__Textauszug__
---

Angst auf dem Nachhauseweg

Ich beobachte, wie die Straßenlaternen angehen, während ich nach Hause laufe. Ich war mit einer Freundin spazieren und freue mich darauf, den restlichen Abend auf der Couch zu verbringen. Doch dann spüre ich ein unangenehmes Gefühl in meinem Brustkorb. Plötzlich bin ich angespannt, ich nehme jede kleine Bewegung wahr, mein Fokus wird schärfer. Ich schalte die Musik auf meinem Handy aus und die Kopfhörer in meinen Ohren werden zur bloßen Tarnung: Bitte nicht ansprechen, ich höre nichts.

Mein Blick geradeaus, starre Mimik. Bloß niemandem ins Gesicht sehen, auf keinen Fall lächeln. Vor mir stehen drei Männer auf dem Gehweg, ich kann nicht mehr ausweichen. Zwei von ihnen lehnen links an einer Hauswand, einer steht rechts vor einer Reihe parkender Autos. Es sieht aus wie ein winziges Spalier. Ich muss zwischen ihnen hindurch, ich kann die Straßenseite nicht wechseln. Sie sehen mich, aber sie weichen nicht aus. Sie haben aufgehört zu reden. Als ich vorbei bin, höre ich einen von ihnen leise etwas sagen. Ich lausche nach Schritten. Niemand folgt mir. Ich spüre, wie die Anspannung nachlässt, mache die Musik wieder an, aber höre sie nur noch leise.

Jede Frau und jeder weiblich gelesene Mensch, den ich kenne, kennt solche Situationen auf dem nächtlichen Nachhauseweg. Wir verzichten auf unsere Lieblingsplaylist, um Geräusche hinter uns zu hören, wir beobachten Schatten und meiden dunkle Straßen oder Lücken zwischen Hecken. Wir tragen Pfefferspray bei uns oder umklammern unseren Schlüsselbund. Wir analysieren die S-Bahn-Station genau, bevor wir uns einen Platz zum Warten suchen und jemanden anrufen, wenn wir uns unwohl oder beobachtet fühlen. Oder wir tun einfach so: führen Selbstgespräche mit dem Handy am Ohr, damit wir uns sicherer fühlen.

---

__Rohdaten__

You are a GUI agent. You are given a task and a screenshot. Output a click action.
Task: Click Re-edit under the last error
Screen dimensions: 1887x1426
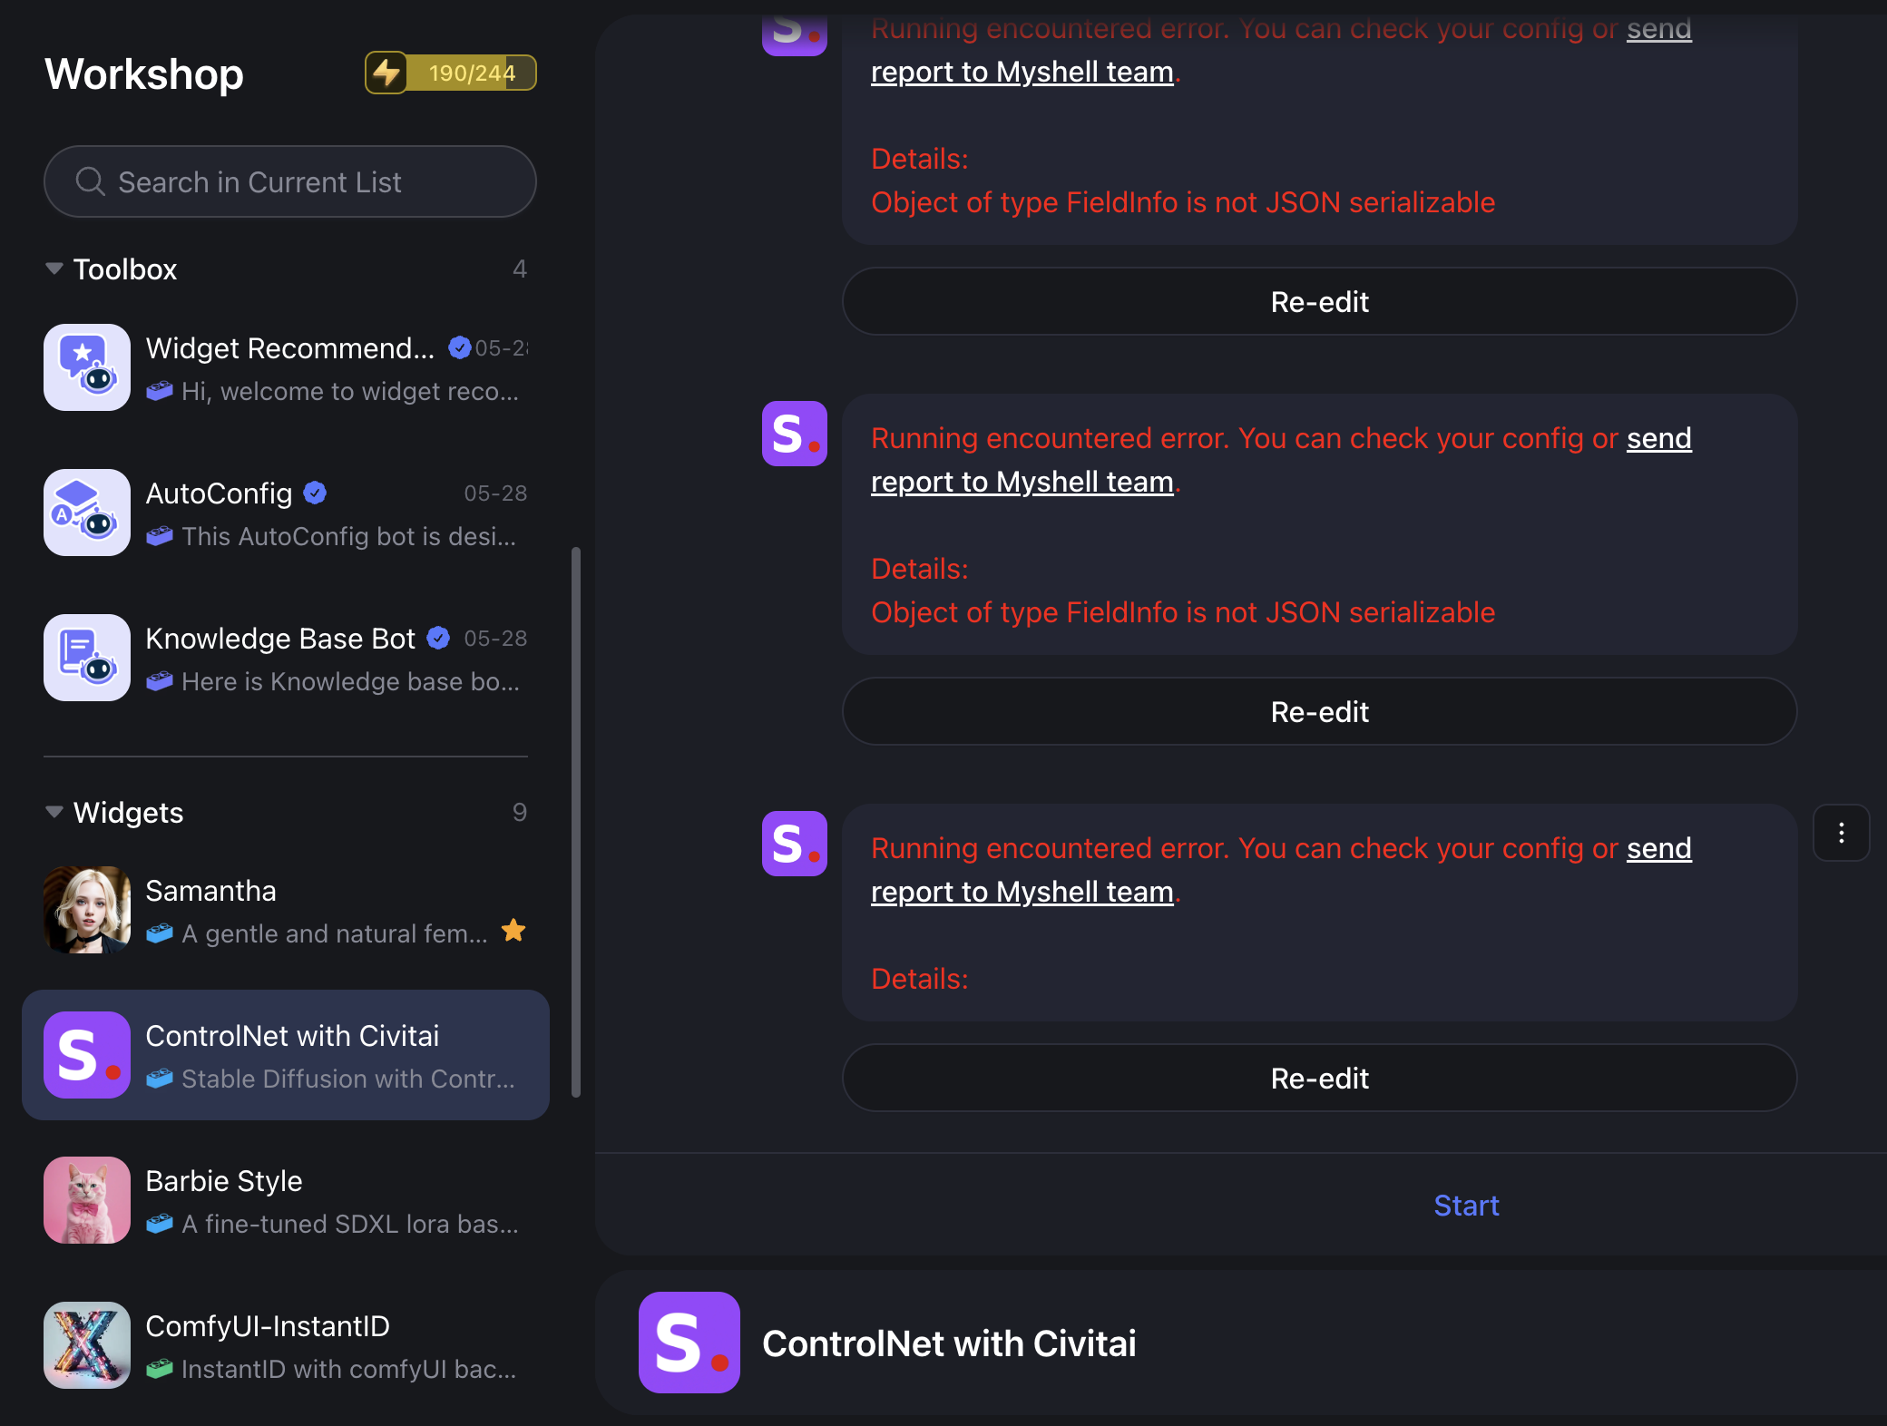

---

__Die Aufgaben__
1. Übertrage den Satz „Sie sehen mich, aber sie weichen nicht aus.“ aus dem Text über den Nachhauseweg ins Englische.
2. Entnimm dem Text über den Nachhauseweg die Passage, die mit den Worten „Mein Blick geradeaus, starre“ beginnt und nach den Worten „nur noch leise.“ endet.

__Lösungen folgen__
1. They see me, but they don't step aside.

2.
Mein Blick geradeaus, starre Mimik. Bloß niemandem ins Gesicht sehen, auf keinen Fall lächeln. Vor mir stehen drei Männer auf dem Gehweg, ich kann nicht mehr ausweichen. Zwei von ihnen lehnen links an einer Hauswand, einer steht rechts vor einer Reihe parkender Autos. Es sieht aus wie ein winziges Spalier. Ich muss zwischen ihnen hindurch, ich kann die Straßenseite nicht wechseln. Sie sehen mich, aber sie weichen nicht aus. Sie haben aufgehört zu reden. Als ich vorbei bin, höre ich einen von ihnen leise etwas sagen. Ich lausche nach Schritten. Niemand folgt mir. Ich spüre, wie die Anspannung nachlässt, mache die Musik wieder an, aber höre sie nur noch leise.